▶ WORK INSTRUCTIONS: Only the lines from the one containing "1179x1226 pixels. Task: Click" through the last line of the material should be copied, exactly as written and without pictures.

▶ EXTRACTED INFORMATION:
☆ ☆ ☆

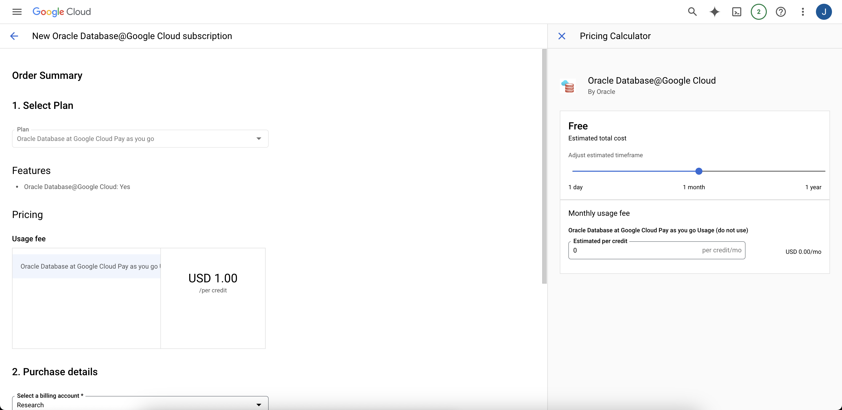The image size is (842, 410).
Task: Open the profile avatar menu
Action: pos(824,12)
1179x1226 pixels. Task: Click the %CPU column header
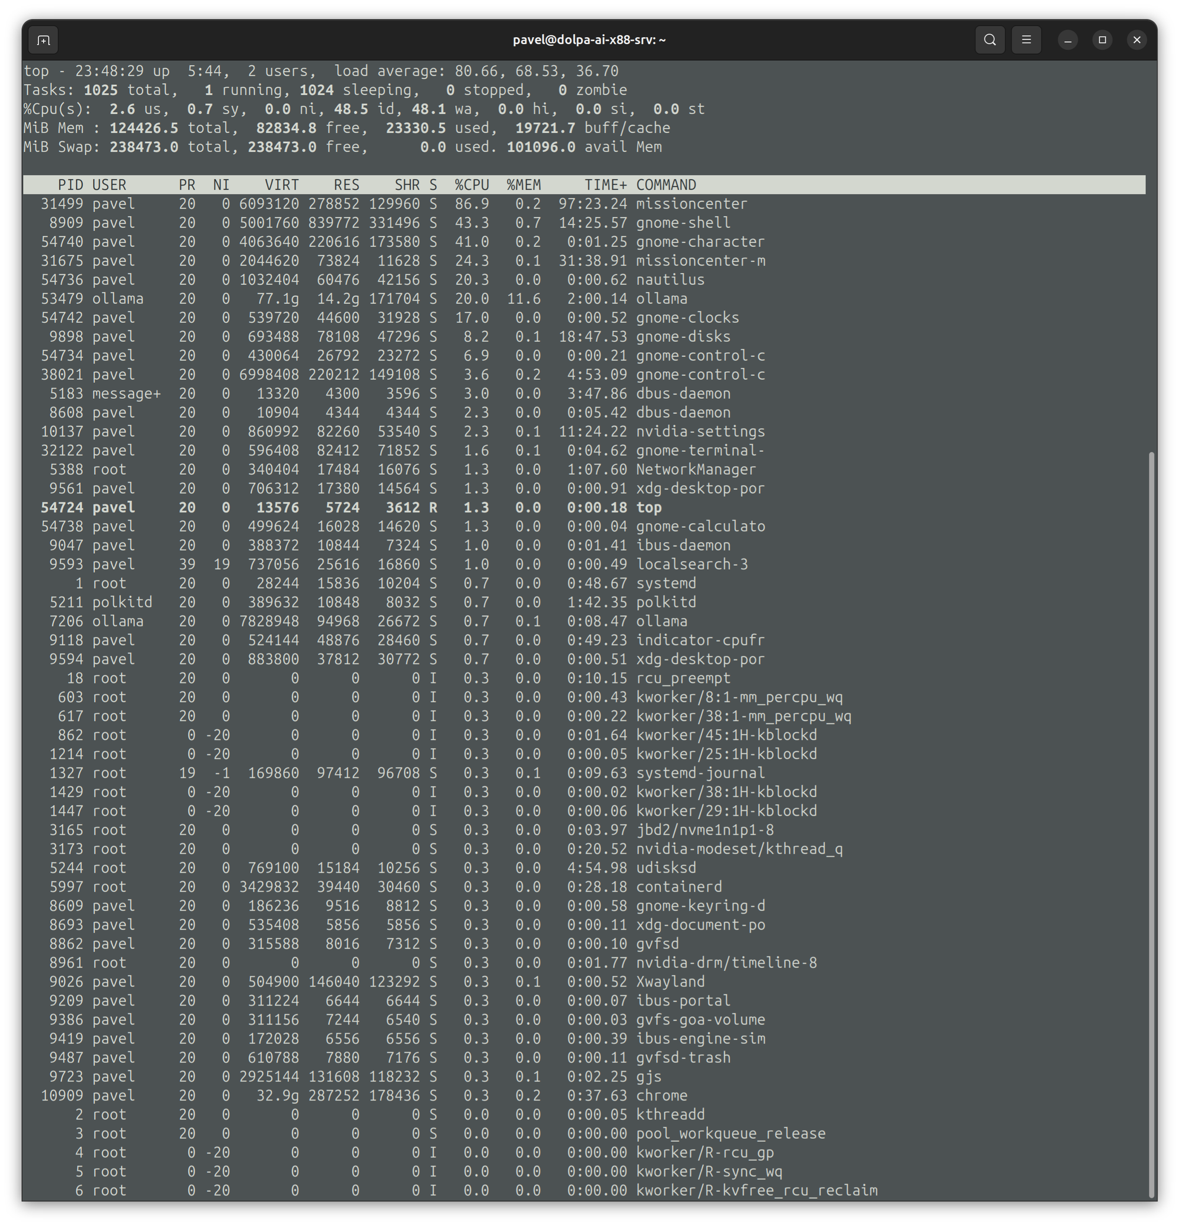click(x=472, y=185)
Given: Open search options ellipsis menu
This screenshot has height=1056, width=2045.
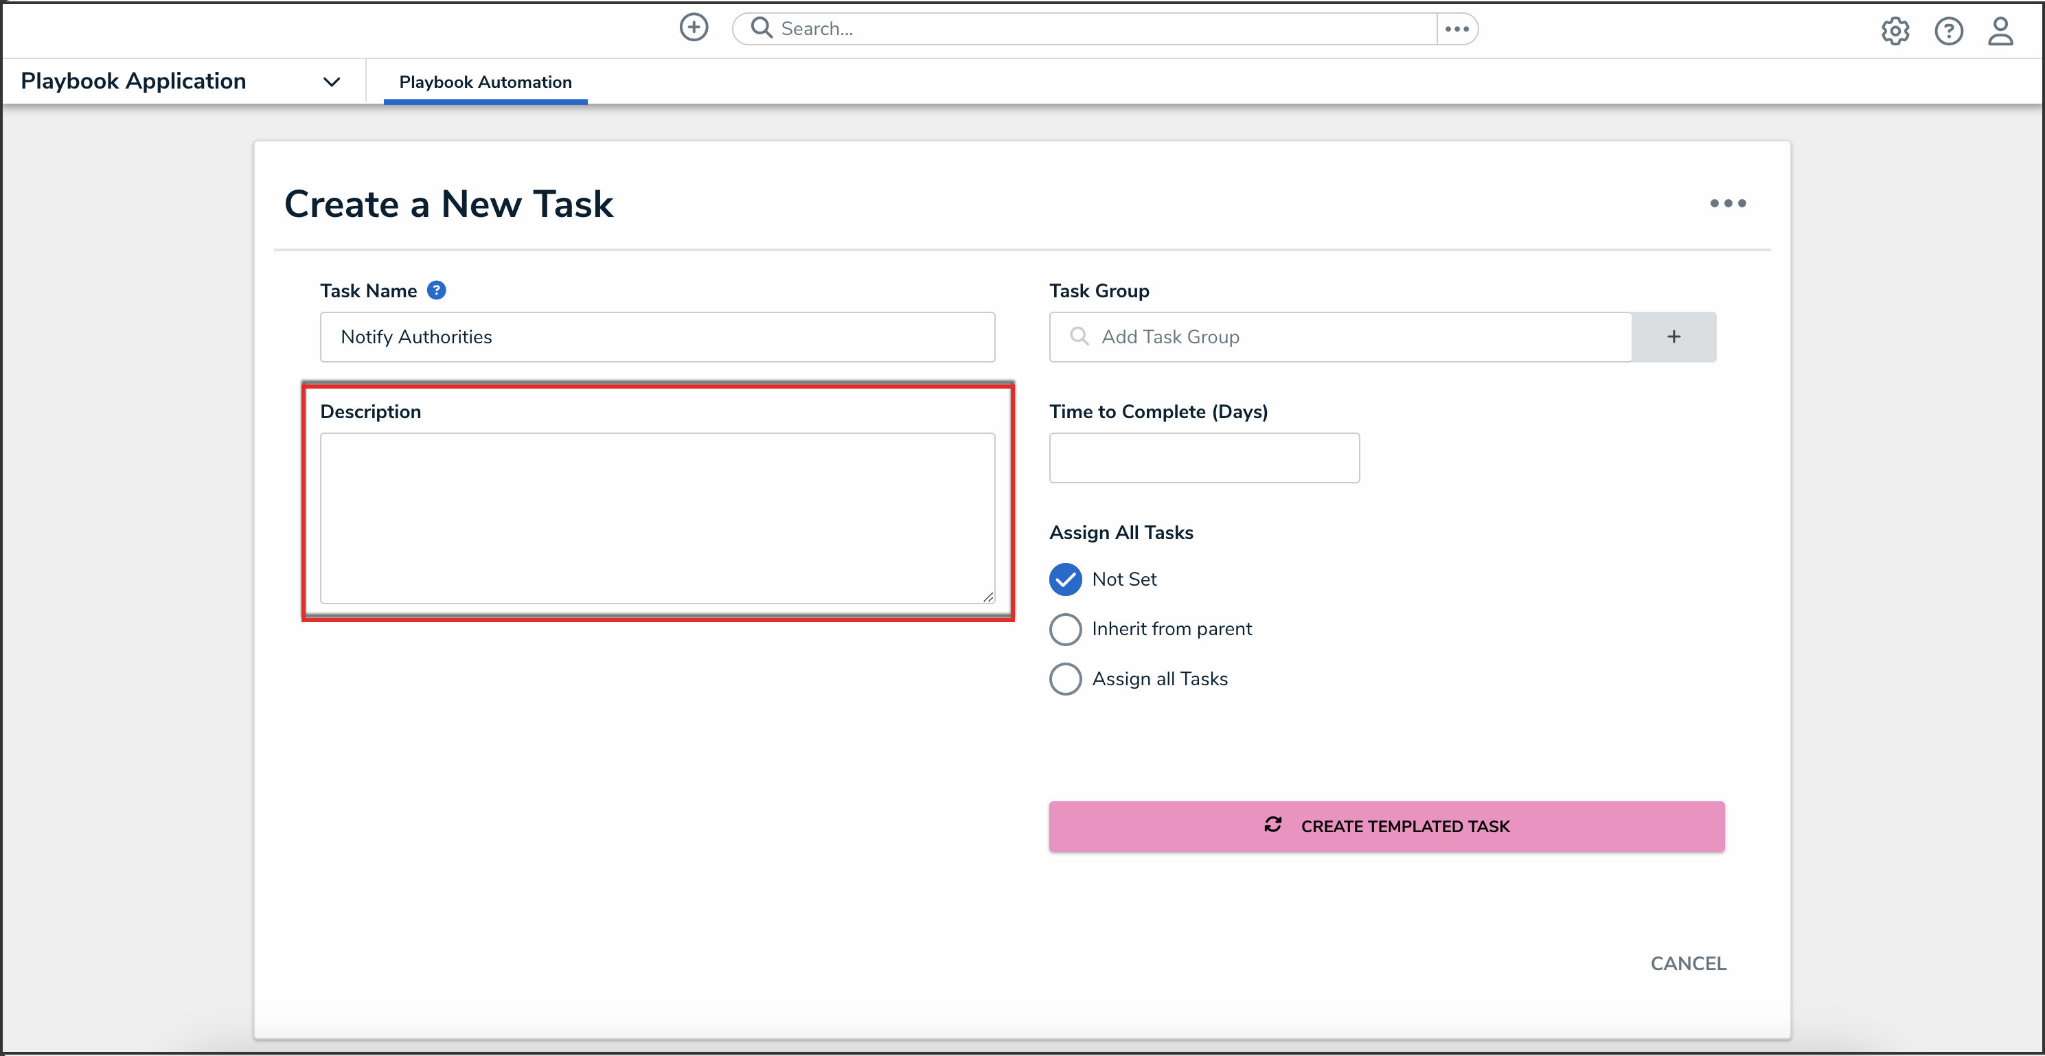Looking at the screenshot, I should [1457, 29].
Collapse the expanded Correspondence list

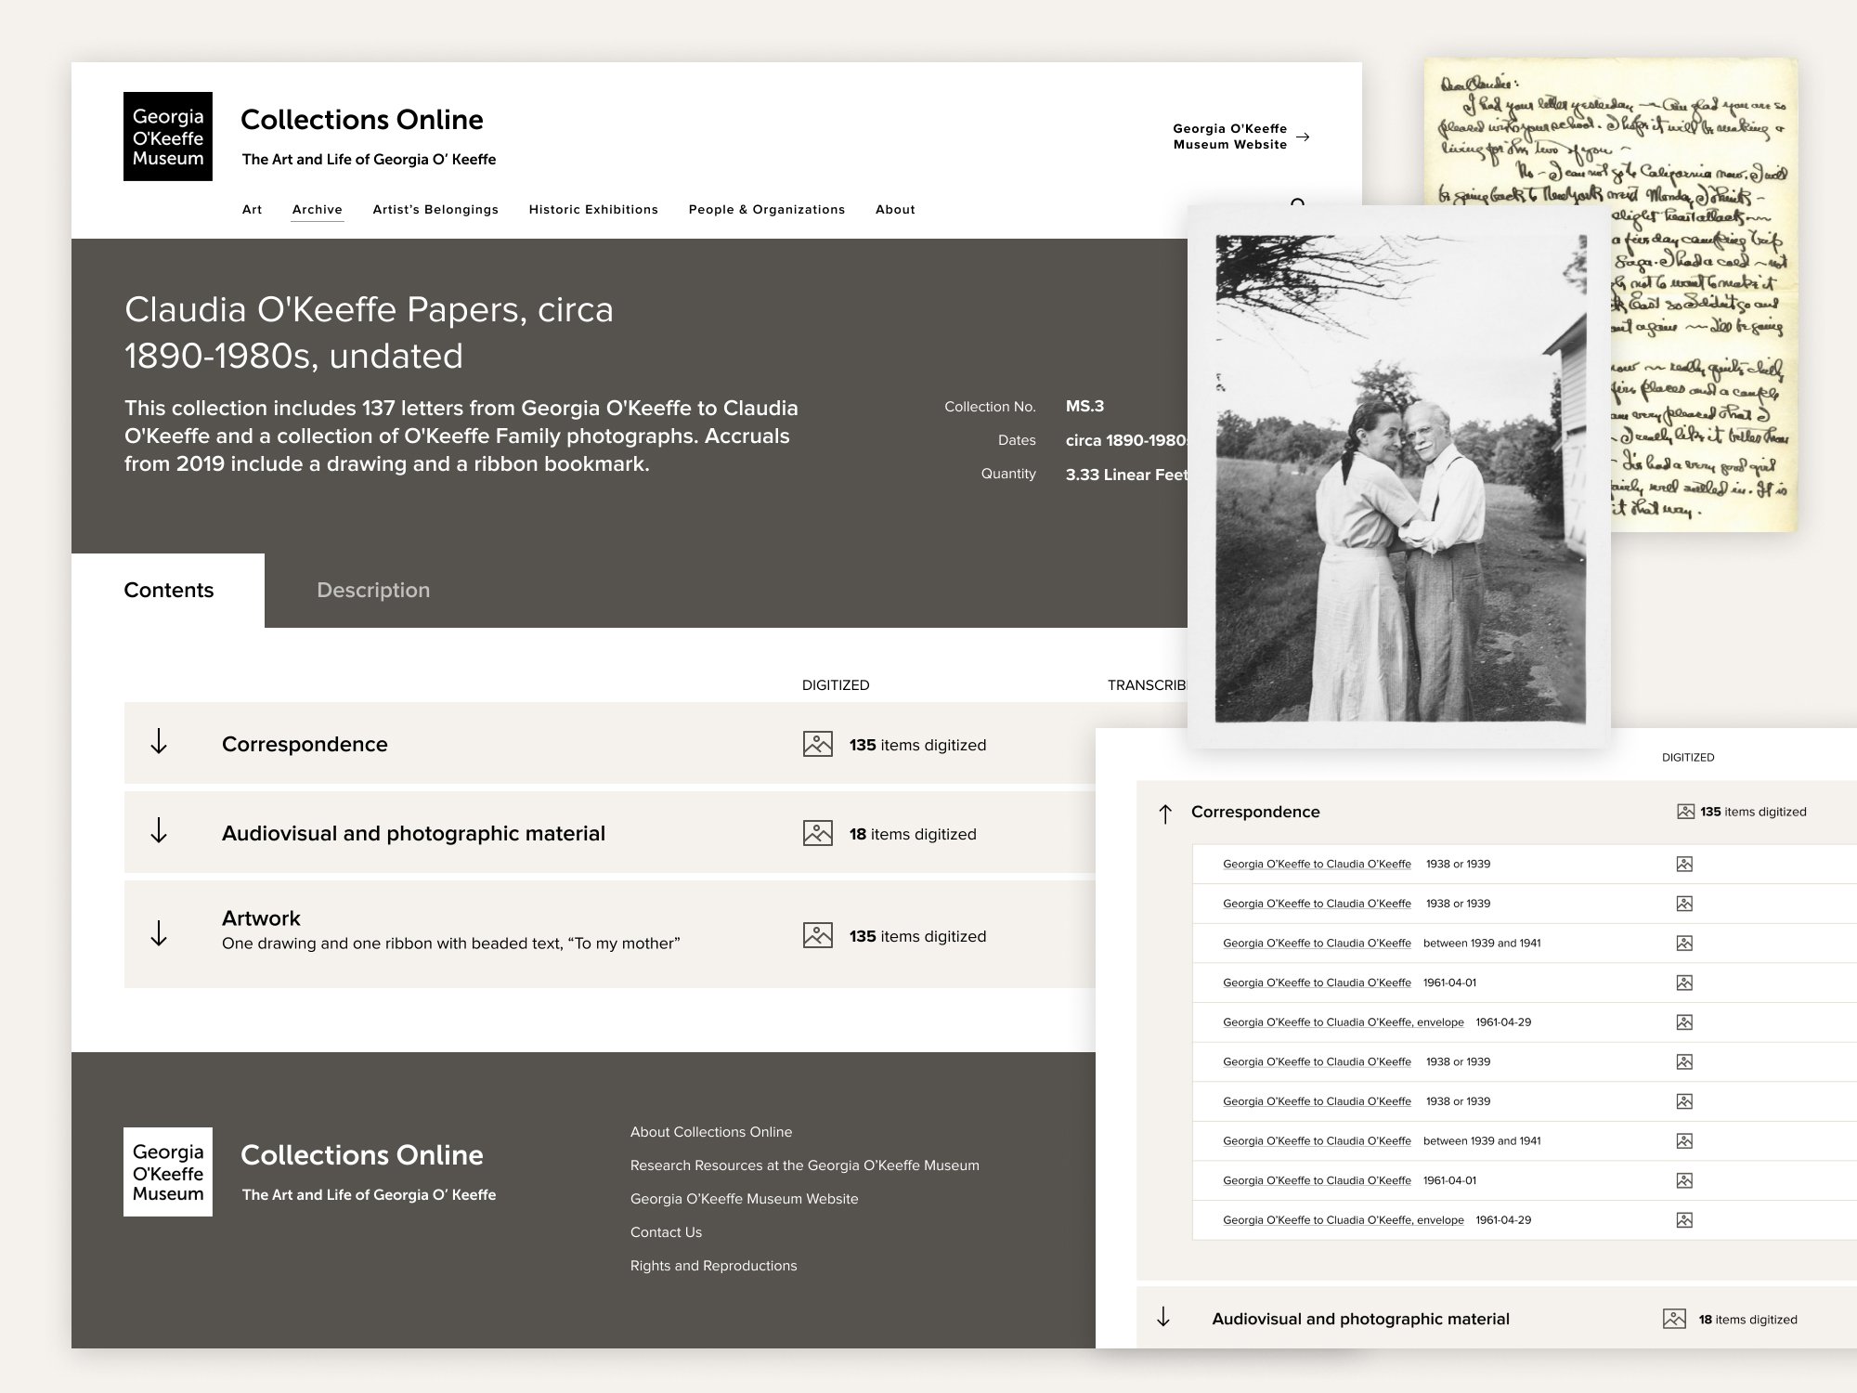point(1165,814)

☆ ☆ ☆

▶ SOLUTION:
1179x1226 pixels. Task: Click the %CPU column header
click(x=472, y=185)
Given: Open search options ellipsis menu
This screenshot has height=1056, width=2045.
Looking at the screenshot, I should [1457, 29].
Collapse the expanded Correspondence list

point(1165,814)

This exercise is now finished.